I fitted a Pro C to my A/S Pollensa. It's not that difficult just takes awhile as you have to remove the oven. The bolts Fiamma provide are no good as they are not long enough, so I purchased some Stainless M6 x 110mm coach bolts which worked out fine. I would advise you to fix through the back wall using the load spreader plates supplied internally. A/S tend to fit wooden strenghtening plates to coincide with the rack mountings. The hardest thing is making sure you drill the holes square as a slight angle results in a larger error after you have drilled through the back wall, and you will have trouble fitting the plates!

On mine, the nearside brackets also coincided with the side of the sink unit but as there was a small gap between the side panel and the rear wall this accommodated the plate with a nut each side - just a fiddle to fit!

Regards

Mark


----------



## foll-de-roll (Oct 29, 2007)

Hi Mark Thank you for your advice. I will "nosy" around the next A/S I see with a Cycle rack on, and ask if I can take some measurements. I expect to have to buy a new rack, as people tend not to remove them once fitted I think John Cross has a good selection of them so may give them a buzz. Cheers Andy


----------



## foll-de-roll (Oct 29, 2007)

Hi I collected my new(to me) Autosleeper Executive this morning and have spent most of the day sprucing it up. I noticed that it has eight capped holes on the back, which I assume are for fixing a Cycle rack, which I am keen to do. Are these just holes which go through to the spreading plates, or do they contain bolts for you to utilise if fitting a rack(am I too optimistic?) There is evidence that a rack has been fitted on this vehicle previously.

The other problem is I couldn't get the 12v lighting system to work is there another switch besides the one on the Zig Unit. All the other 12volt accessories seem to be working. Any advice most welcome. Cheers Andy


----------



## Zebedee (Oct 3, 2007)

Spykal will know.

He's got one.

Dave


----------



## Zuma (Apr 29, 2006)

The other problem is I couldn't get the 12v lighting system to work is there another switch besides the one on the Zig Unit. All the other 12volt accessories seem to be working. Any advice most welcome. Cheers Andy[/quote]

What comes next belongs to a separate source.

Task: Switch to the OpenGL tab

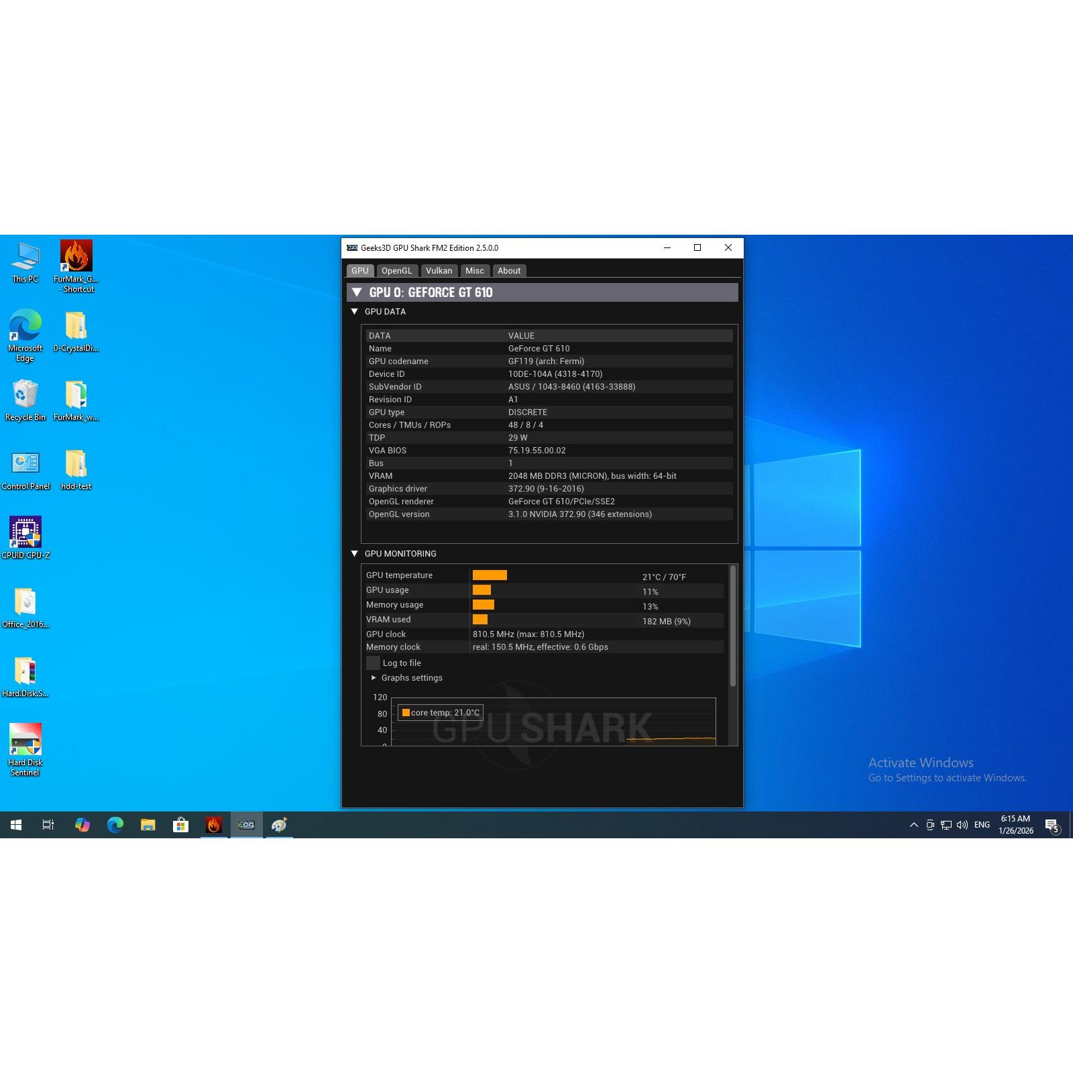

There is a master light switch next to the aerial socket (right hand side of drinks cabinet)

Mark


----------



## philoaks (Sep 2, 2008)

foll-de-roll said:


> I noticed that it has eight capped holes on the back, which I assume are for fixing a Cycle rack, which I am keen to do. Are these just holes which go through to the spreading plates, or do they contain bolts for you to utilise if fitting a rack(am I too optimistic?)


Do these holes appear to go right through the rear wall? i.e. can you see then on the inside, capped or otherwise. If so they would almost certainly be from previous bolt fixings that would have had spreader plates on the inside.

If not then the rack may have been fitted like one on a Gatcombe I used to own. The brackets for the rack on that were fitted to the back wall with some large self tapping type screws. I would guess that they were screwed into timberwork that AS build into the rear wall. The rack was fitted by the supplying dealer so I assume that it was to spec.


----------



## spykal (May 9, 2005)

Hi foll-de-roll

Just confirming that the lighting has a master switch on the right hand side of the drinks cabinet above the bed..... really handy when you are ready to sleep...one handy switch puts out all the interior lights.

Also confirming that the bike rack fixing positions that you mention on your van must have been from a time when a previous owner had a bike rack fixed to the van, which has subsequently been removed. There are strong wooden battens moulded into the GRP body of the van in the mounting positions... on early Executives the bike rack may have been just be screwed to these mounts .... on later models bolts which passed right through the body with a plate on the inside became the norm.... this has something to do with the Caravan Council Industry Standards... all things mounted on the exterior of a van have to be bolted now ..this applies now to awnings, if you have an awning on your van that may also be screwed rather than bolted.


Mike


----------



## foll-de-roll (Oct 29, 2007)

Hi Folks, Had to wait until the Rain (or Deluge) stopped rushed out to the van found the switch and BINGO I have 12v lighting. Thank you all for such prompt response. Haven,t got round to the cycle rack yet, but that will be my next project!!! Thanks again Andy


----------